The main tasks in WP4 are: 1) Determine urea deposit formation in different conditions in engine experiments, and develop fast urea deposit detection methods and models. 2) Develop aftertreatment measurements and testing, as well as study aftertreatment catalysts for ammonia- and methanol-fuelled engines. Studies include the deactivation effect of impurities present, such as those in green fuels. 3) Development of an ATS control system with enhanced predictivity. 4) Development of an accelerated, rapid ageing procedure to ensure long term performance of aftertreatment systems (DPFs and SCRs).
Tasks:
Task 4.1 Urea deposit formation control for multi-fuel engine
Task 4.2 Development and design of ATS for engines running green fuels
Task 4.3 Development of ATS control techniques for multi-fuel and ammonia engines
Task 4.4 Rapid ageing procedure to ensure long-term ATS performance; focus on DPF and SCR
Solutions:
S1: New method to predict and control urea deposit formation
S2: Further development of an online optical deposit measurement sensor
S3: New model to spray AdBlue to avoid wall-wetting and improve catalytic converter performance
S4: Improve reduction of NOx and N2O emissions over wide temperature range with novel catalysts
S5: Combination of engine, catalyst and control understanding improves the control of ATS
S6: New accelerated ageing procedure proven to simulate aftertreatment ageing in normal field use
WP Leader: Pasi Peltoniemi, LUT University
Research organisations: LUT University; Aalto University; VTT Technical Research Centre of Finland; Tampere University; University of Vaasa
Companies: AGCO Power; Meyer Turku; Wärtsilä; Lumikko; Bosch Rexroth
International collaboration partners: Politecnico di Torino (Italy); Arizona State University (USA); Karlsruhe Institute of Technology/ Institute for Vehicle Systems Engineering (Germany)
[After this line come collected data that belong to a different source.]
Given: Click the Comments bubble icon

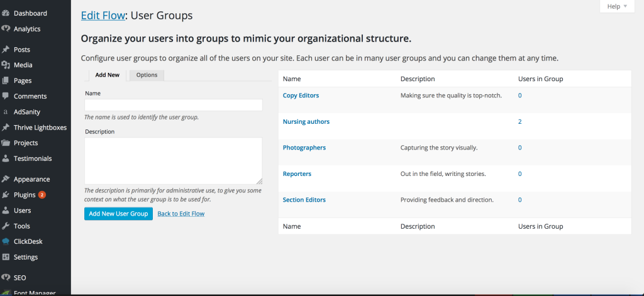Looking at the screenshot, I should point(6,96).
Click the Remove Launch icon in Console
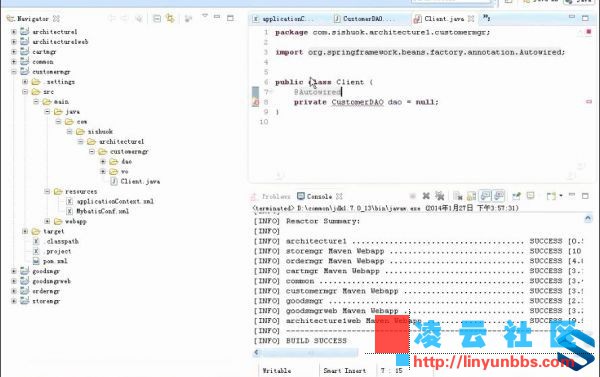Viewport: 600px width, 377px height. (426, 196)
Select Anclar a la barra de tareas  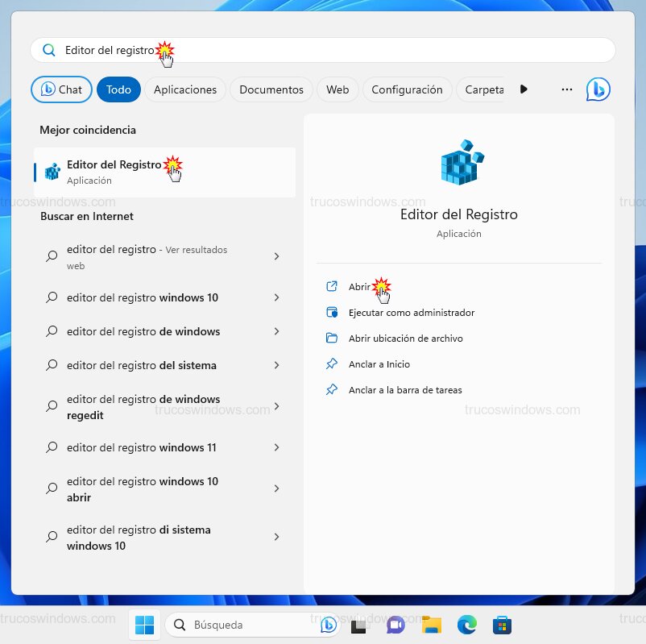[x=405, y=389]
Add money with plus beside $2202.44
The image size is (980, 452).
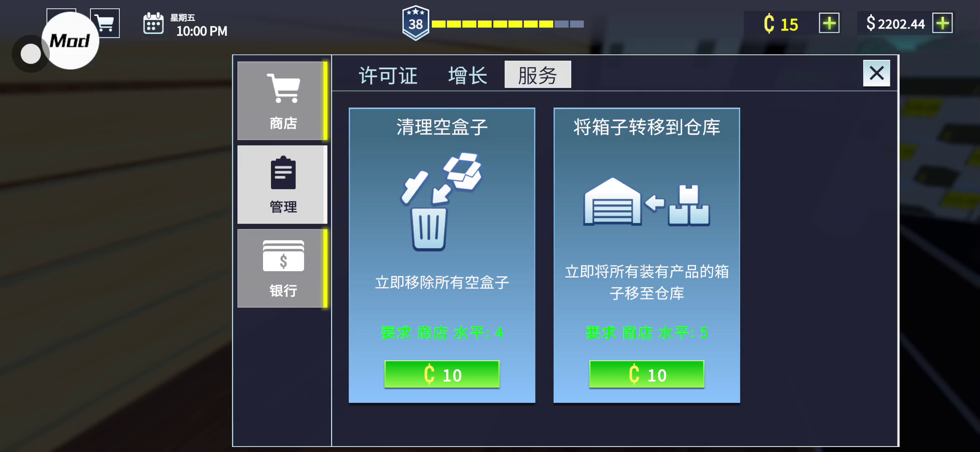[x=942, y=23]
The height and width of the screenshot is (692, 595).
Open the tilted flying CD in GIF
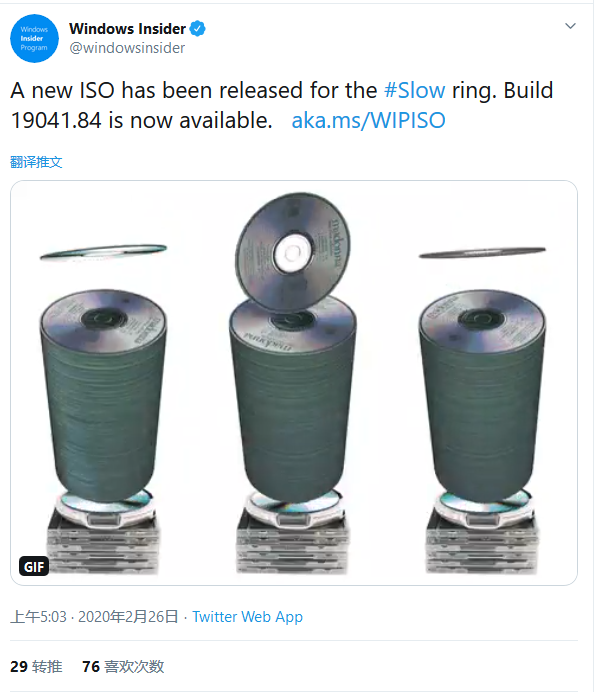[293, 252]
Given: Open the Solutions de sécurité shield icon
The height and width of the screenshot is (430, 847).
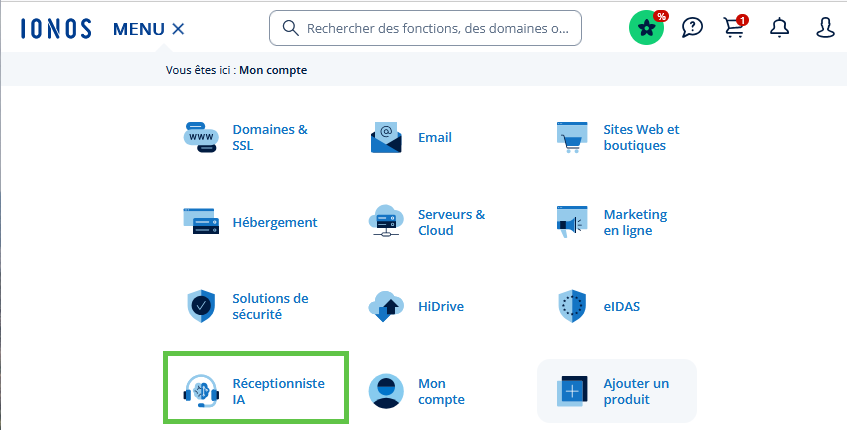Looking at the screenshot, I should [201, 306].

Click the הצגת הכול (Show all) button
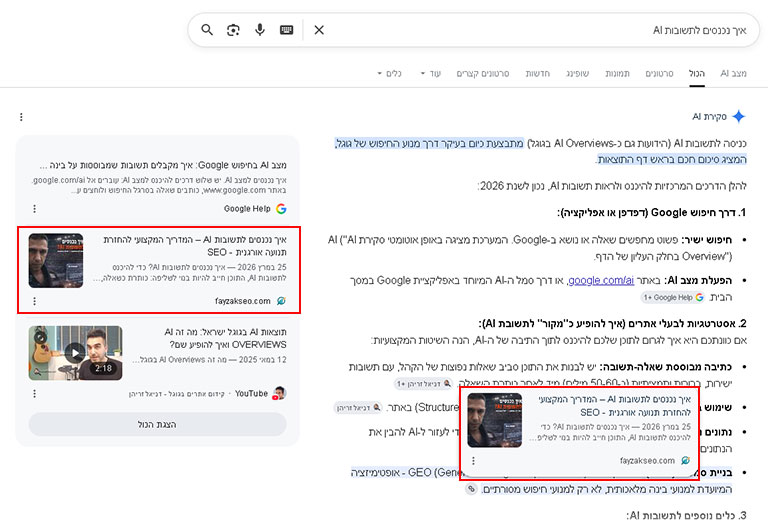tap(157, 424)
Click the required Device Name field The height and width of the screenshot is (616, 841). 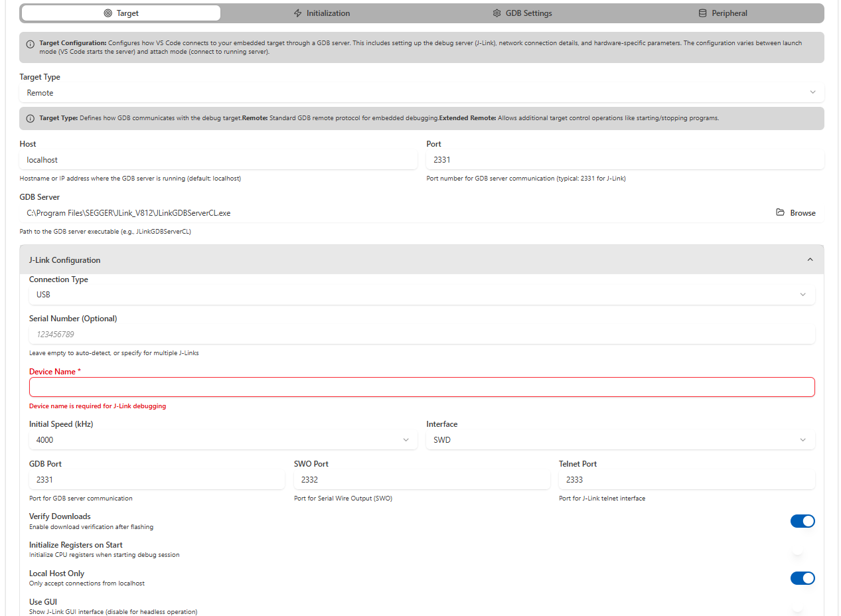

WP5 focuses on hybrid-electric solutions using multi-fuel powertrains that are applied in non-road mobile machines (NRMM) and marine applications. The key research themes focus in the areas of thermal management challenges in NRMM, power and energy management methods for battery hybrid powertrain using flexible fuel capable RCCI engine, and topics related to battery operations such as battery charging and battery lifetime modelling and estimation. Due to the high power and high energy requirement across the marine and NRMM applications it is seen that multi-fuel hybrid-electric solutions enable to reach to level of future requirements for emissions and also performance.
Tasks:
Task 5.1 Thermal management for non-road mobile machinery (NRMM) powertrains
Task 5.2 Power & energy management solutions
Task 5.3 Battery operations in hybrid systems
Solutions:
S1: Optimal thermal management concept for NRMM use
S2: Thermoelectric generation for NRMM
S3: Passive thermal management methods and concept for batteries
S4: Control concept for battery + RCCI engine
S5: Lifetime model for battery energy storage
S6: Onboard charger concept for NRMM